Max is talking and thinking in sentences: holy progress!
I love words, always have. As a kid, I made up crossword puzzles and borrowed about ten books a week from the library. In college, I wrote for the newspaper and actually enjoyed writing papers (taking tests, not so much). In my adult life, I've made a living off working with words as a magazine editor and have found bliss in blogging.
You might think that Max's struggles with words would get to me, but they don't. I am grateful for the iPad and speech app, happy that he can articulate some words, and thrilled that lately he's been talking more and more. It's hard to understand just what he's saying sometimes, but he is trying so hard. His speech therapists have noticed; the one at school emailed to say she's hearing him talk a lot, combining different sounds. "His approximations have increased and improved," she wrote, a seriously beautiful sentence.
At bath time, Max likes to have chats with himself after I've washed him, shower curtain closed. I perch on the toilet seat and listen to him animatedly babbling away, his pitch rising and falling. It's all good practice, a way to play with sound and speech. The babbling was something I ached to hear when he was a toddler and now that he is doing it, I am in awe.

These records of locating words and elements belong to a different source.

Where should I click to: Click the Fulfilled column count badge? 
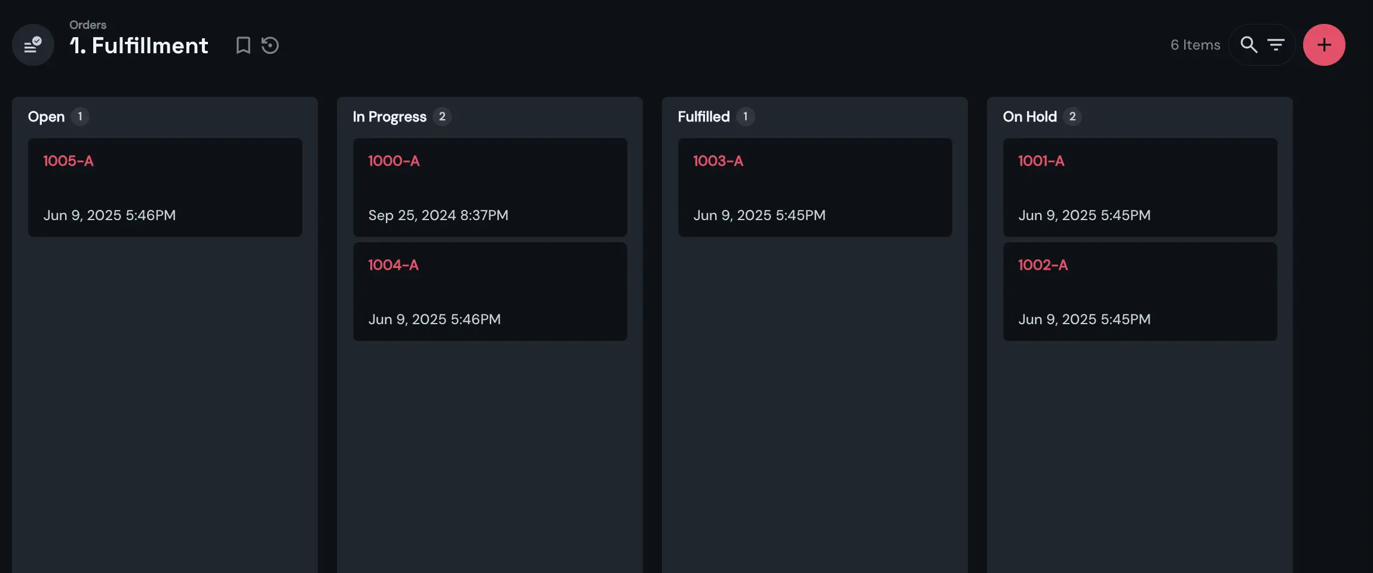click(x=746, y=117)
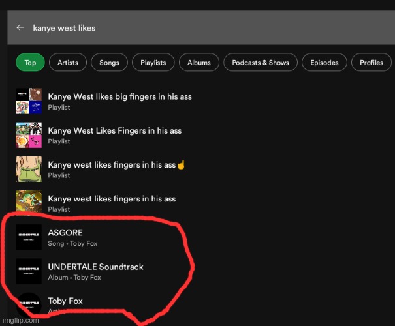This screenshot has height=326, width=395.
Task: Click the back arrow beside the search text
Action: (x=20, y=28)
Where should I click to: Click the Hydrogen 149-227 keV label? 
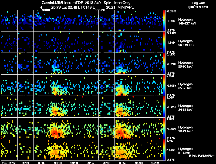point(187,22)
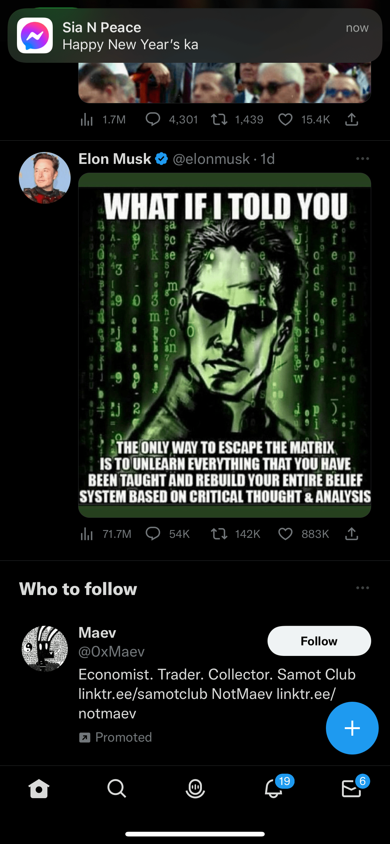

I get particularly excited when Max does something new with words, which is what happened last night. We were hanging out in his bed, as Sabrina read in her room and listened to a Katy Perry CD because she aspires to be a teenager. Max was telling me he wanted me to buy him a Lightning McQueen bed, and I've been deflecting him on that because he has a perfectly good bed and I've been trying to contain the Cars 2 obsession (mostly unsuccessfully).
Suddenly, Max pointed to something on his dresser. Then he pointed to his bed, his whole face lit up, he waved his arms and he said something. I had no clue what he was telling me. Again, he pointed to his dresser, said "onney," pointed to the bed, waved his arms again and said "uh-ize!"
Then it dawned on me: Max was pointing to his (Lightning McQueen) wallet and telling me I should use the money in it to buy him a Lightning McQueen bed, and then surprise him with it.
I squealed, I was so excited. This was a complex sentence and thought, too: He understood the concept of money, and he knew he wanted a surprise. And he was up for spending his own money, not mine! What a thoughtful kid!
As is often the case when Max does something awesome, I immediately covered him with kisses. It will be all kinds of embarrassing when I do that and he is, like, 45 years old. But he's only 10 and he's making true progress in one of the areas he's very challenged in. And I am loving it.